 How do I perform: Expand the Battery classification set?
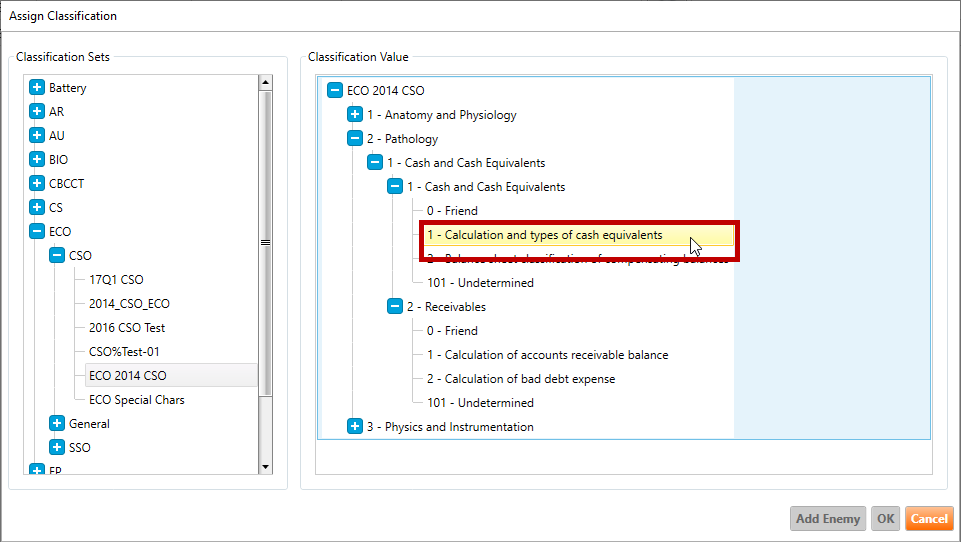[37, 88]
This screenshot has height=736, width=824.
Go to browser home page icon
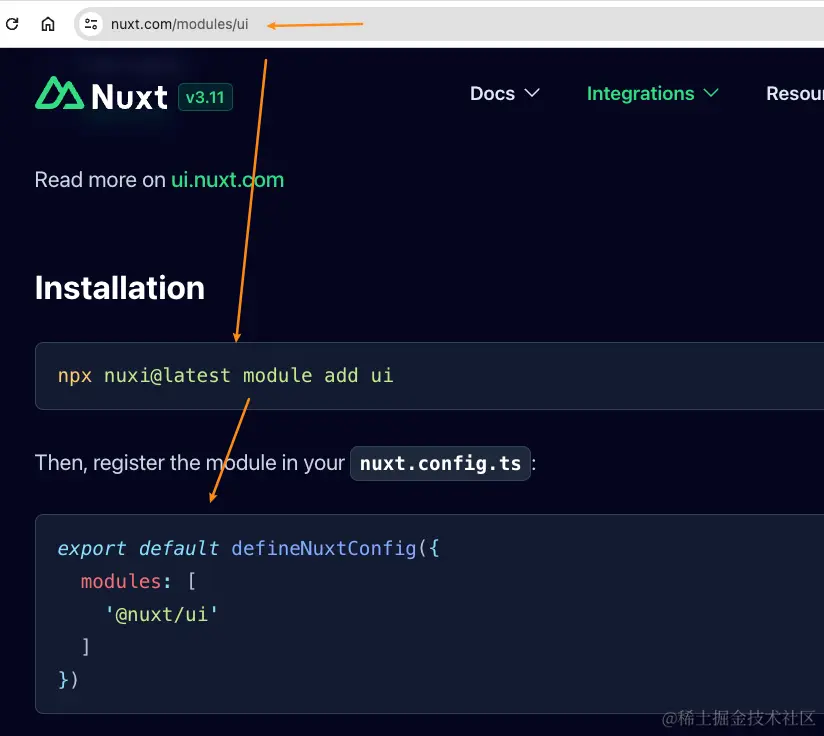point(47,24)
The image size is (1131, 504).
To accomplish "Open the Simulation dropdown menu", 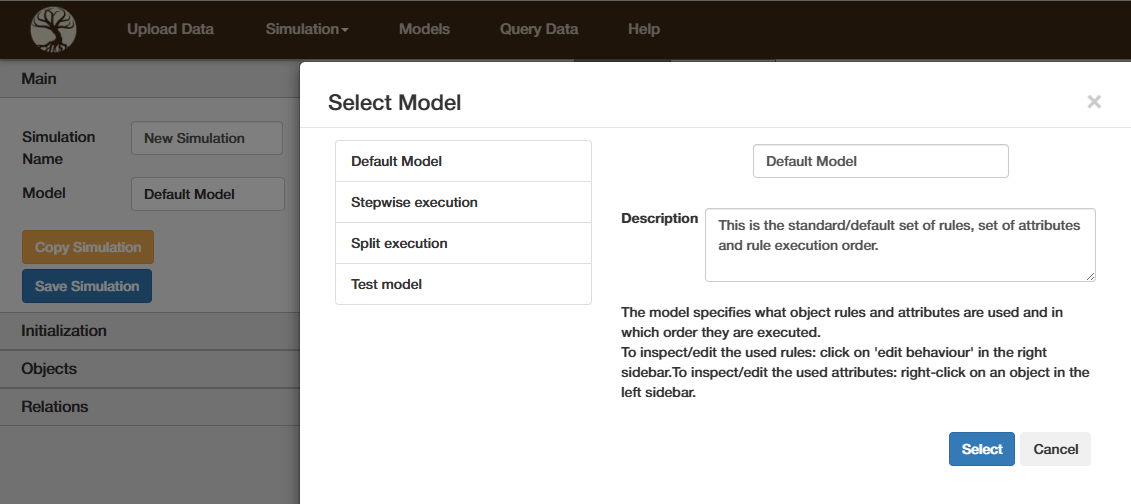I will (306, 29).
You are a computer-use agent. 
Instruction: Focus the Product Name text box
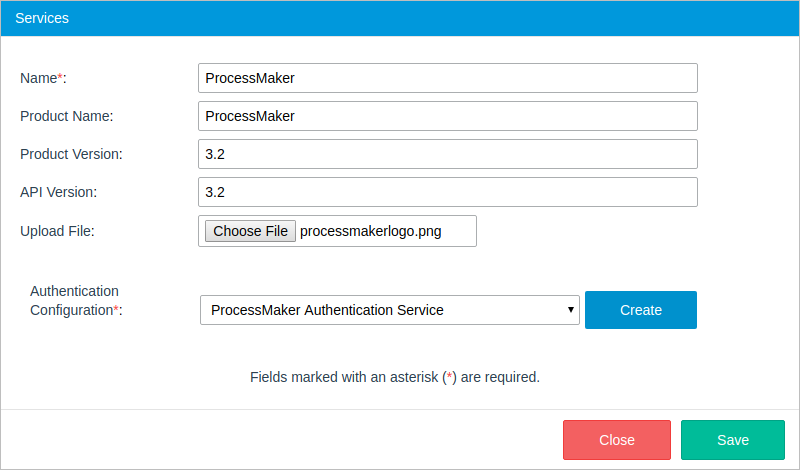coord(447,116)
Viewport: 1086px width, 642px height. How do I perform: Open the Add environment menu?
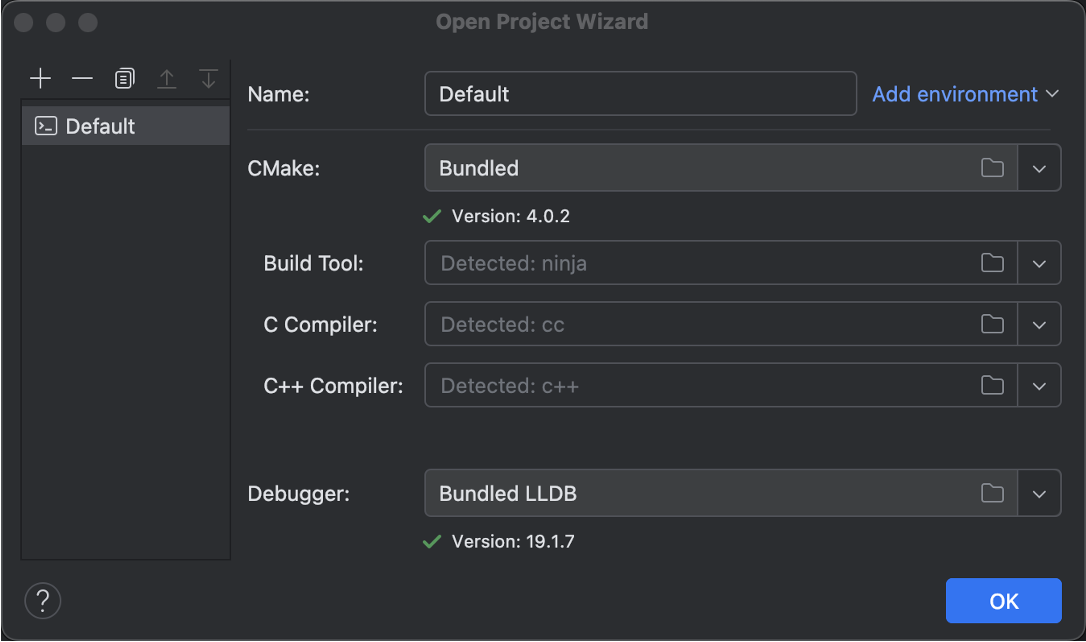(964, 94)
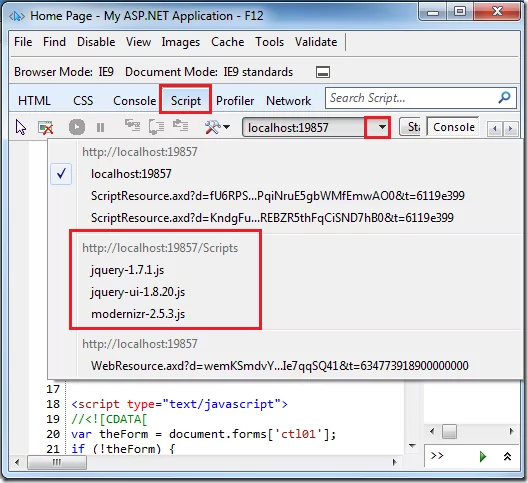
Task: Click the break all pause icon
Action: pyautogui.click(x=100, y=128)
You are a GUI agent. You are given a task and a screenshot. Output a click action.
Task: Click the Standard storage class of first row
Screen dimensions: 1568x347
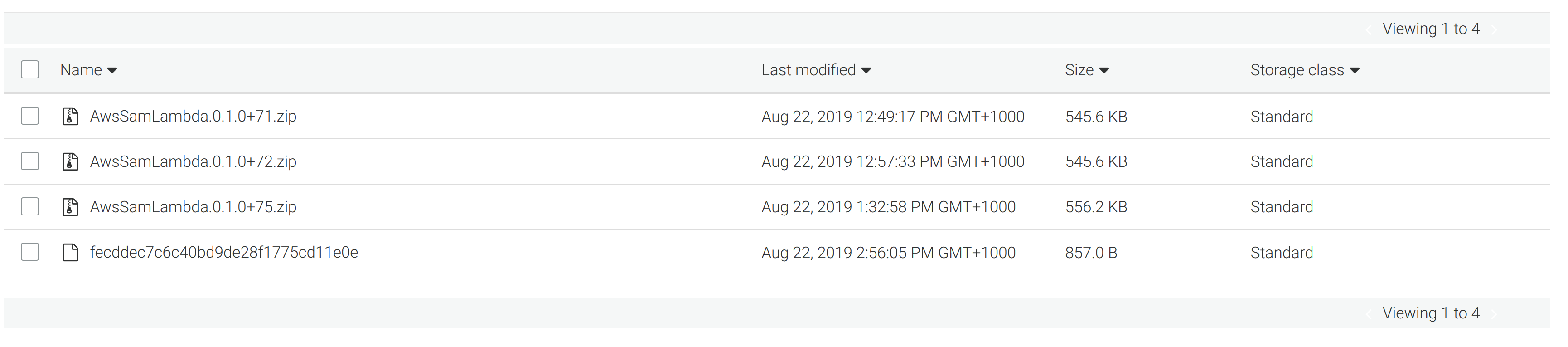tap(1281, 116)
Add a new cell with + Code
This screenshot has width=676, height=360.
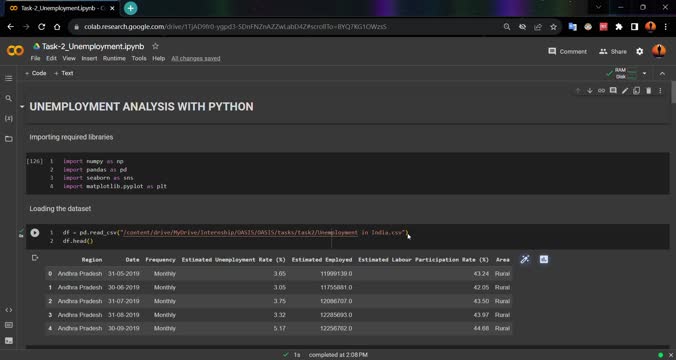click(x=35, y=73)
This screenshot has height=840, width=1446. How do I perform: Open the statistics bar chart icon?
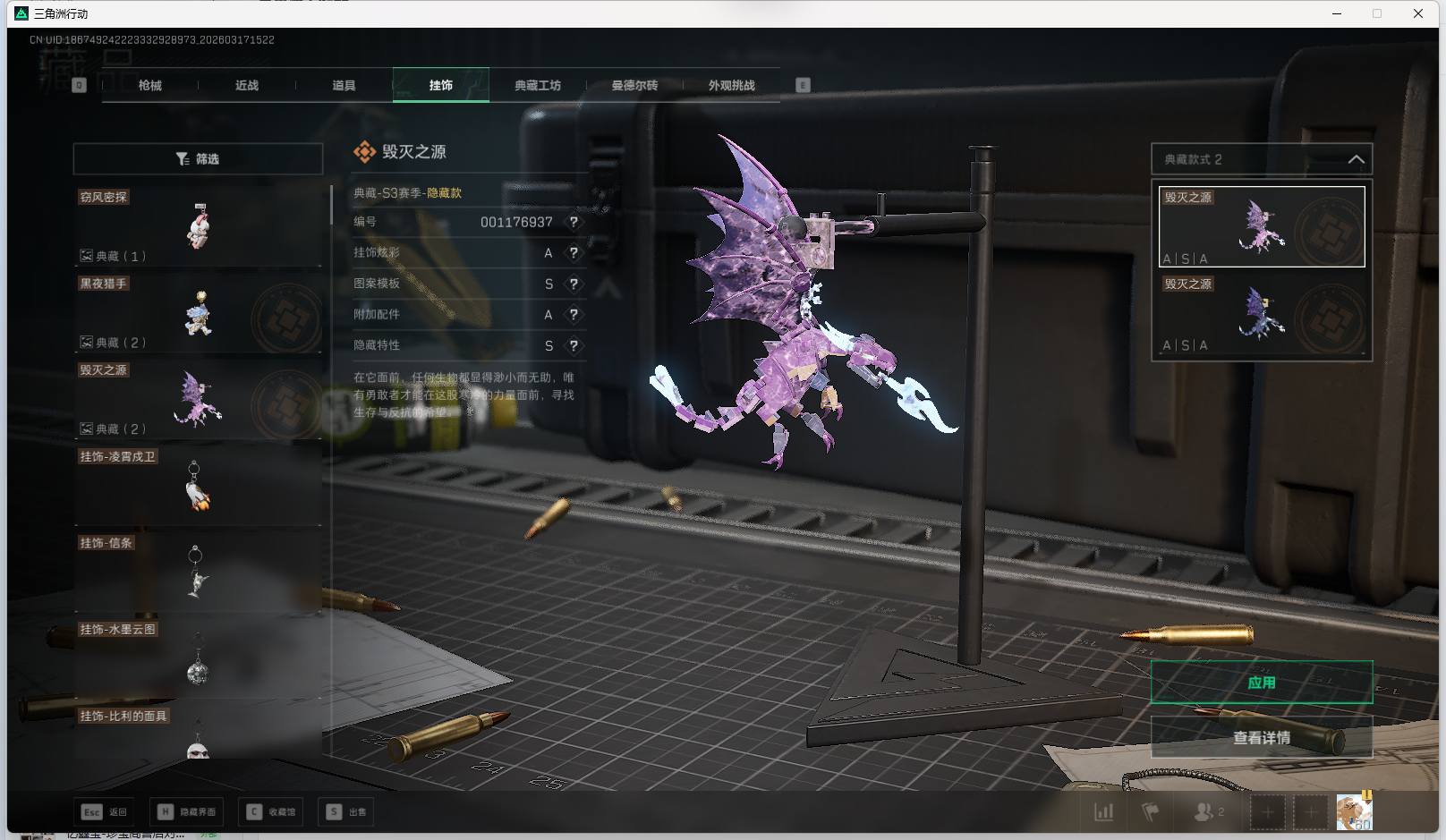[1104, 812]
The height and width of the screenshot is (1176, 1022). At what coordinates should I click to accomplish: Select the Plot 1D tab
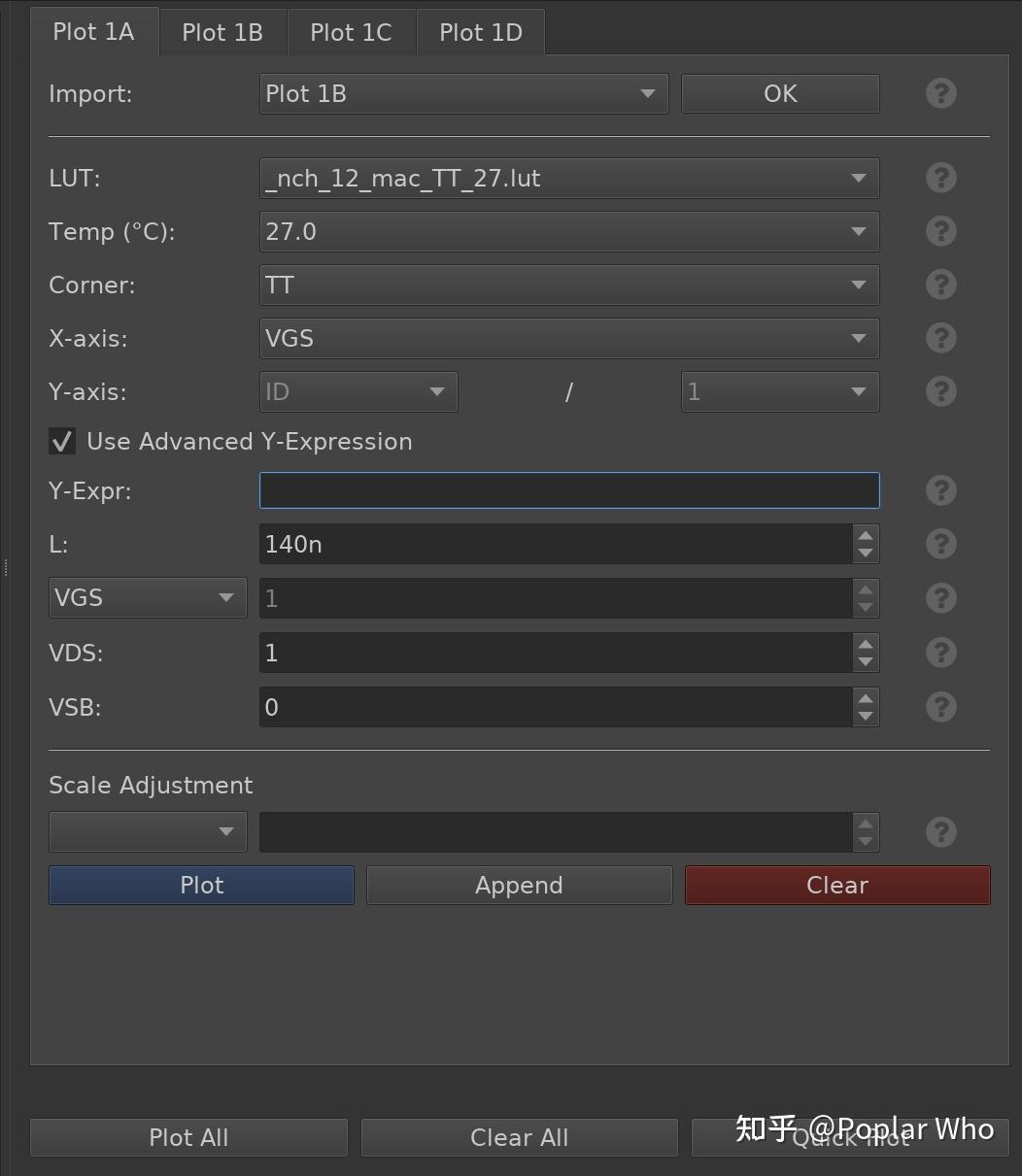[480, 31]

□ □ □ □ □ □ □

> _What you are asked to do_: Output exactly, and with no pictures, the lines from the line that holds "This screenshot has width=676, height=360." through the last line of the listing above.

> _Task answer_:
This screenshot has width=676, height=360.
click(x=35, y=73)
This screenshot has height=840, width=1446. How do I perform: Open the statistics bar chart icon?
[1104, 812]
The height and width of the screenshot is (1176, 1022). At what coordinates should I click to accomplish: Select the Plot 1D tab
[480, 31]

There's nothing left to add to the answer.